I’m a freelance photographer, meaning the majority of my job is taking pictures of people who are not used to having their photo taken. I hear it all: “You can retouch me to look 10 years younger, right?” a stunning 30-year-old woman asks sarcastically.

“Can you smooth out my wrinkles?”
“I don’t like how my hair looks on this side. Can you make sure to always shoot from the left?”
“Ahhh! I have two chins!”

Hold on. Aren’t we supposed to be more accepting of our bodies these days? We’ve got Dove’s incredible Real Beauty campaign; all the body-positive, #nomakeup, #fatkini, and #realnotretouched movements on Instagram; and clothing companies like Aerie and Runway Riot trying to be more diverse in size, color, and shape. But a lot of times when I’m behind the lens, it seems like all of these efforts aren’t diminishing our negative thoughts about our bodies.

It seems like all of these efforts aren’t diminishing our negative thoughts about our bodies.

I’m guilty too. In sixth grade, I found out that I had growth hormone deficiency, and most likely would only grow to about 4 feet 4 inches as an adult. I prayed to God every night, asking to grow taller. My prayers would come true—if I took growth hormone shots every day. After many tearful nights, I decided it was worth it.

My world became a blur of doctor visits, the constant smell of alcohol wipes, monthly blood tests, and small bruises that covered my body from the shots I took night after night. Eventually, I had to learn how to give myself the medicine, because my mom was not about to join me on every camping adventure and sleepover. I would sit in the kitchen, crying until I built up the courage to do it, and my parents would steer clear so that I could learn to calm down and not rely on them. I felt like I had no choice. I didn’t think I could be happy if I stayed 4 foot 4.
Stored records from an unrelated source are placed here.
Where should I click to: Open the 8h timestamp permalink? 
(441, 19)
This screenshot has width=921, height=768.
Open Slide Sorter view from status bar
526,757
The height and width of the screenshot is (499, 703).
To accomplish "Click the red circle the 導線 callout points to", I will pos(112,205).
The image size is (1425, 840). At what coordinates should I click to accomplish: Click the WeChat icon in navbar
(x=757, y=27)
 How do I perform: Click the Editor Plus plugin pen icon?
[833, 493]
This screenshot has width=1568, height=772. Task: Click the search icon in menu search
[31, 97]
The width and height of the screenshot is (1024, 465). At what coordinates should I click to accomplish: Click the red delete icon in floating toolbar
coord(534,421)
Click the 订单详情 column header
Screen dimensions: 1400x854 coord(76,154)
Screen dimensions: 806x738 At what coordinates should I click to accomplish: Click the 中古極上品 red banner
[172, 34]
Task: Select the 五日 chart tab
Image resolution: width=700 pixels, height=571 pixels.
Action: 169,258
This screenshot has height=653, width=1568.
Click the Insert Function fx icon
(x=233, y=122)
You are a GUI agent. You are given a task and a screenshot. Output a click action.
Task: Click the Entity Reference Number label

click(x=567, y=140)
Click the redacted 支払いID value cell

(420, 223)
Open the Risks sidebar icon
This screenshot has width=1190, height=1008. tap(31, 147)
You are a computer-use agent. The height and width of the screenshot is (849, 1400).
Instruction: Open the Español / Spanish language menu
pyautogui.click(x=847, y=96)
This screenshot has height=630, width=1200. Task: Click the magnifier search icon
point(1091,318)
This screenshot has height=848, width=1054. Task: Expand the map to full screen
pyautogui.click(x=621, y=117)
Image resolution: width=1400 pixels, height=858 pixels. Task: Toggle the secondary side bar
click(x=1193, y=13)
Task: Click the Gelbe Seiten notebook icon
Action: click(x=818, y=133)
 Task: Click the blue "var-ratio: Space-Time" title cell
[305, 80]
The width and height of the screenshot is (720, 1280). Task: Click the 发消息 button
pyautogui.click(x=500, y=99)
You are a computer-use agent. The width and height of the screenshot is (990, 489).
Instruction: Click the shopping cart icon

I grew almost five shoe sizes in one year and made it to five foot one, so you would assume I was content and happy with my height, but that was not the case. I could always find something to feel self-conscious about: my pale skin, the chicken pox scar on my forehead, how I have to wear shorts under my dresses because my thighs hurt when they rub together, or how my eyes can cross a little when I look at something close up.

The list goes on, but what finally helped me triumph over those insecurities was more than just saying, I’m going to accept myself. Instead, I started asking, Where does my worth come from?

Thinking I am ugly, not valuable, or unimportant only leads to self-hatred, depression, and insecurity. What changed it all was the process of intentionally seeking value in other people.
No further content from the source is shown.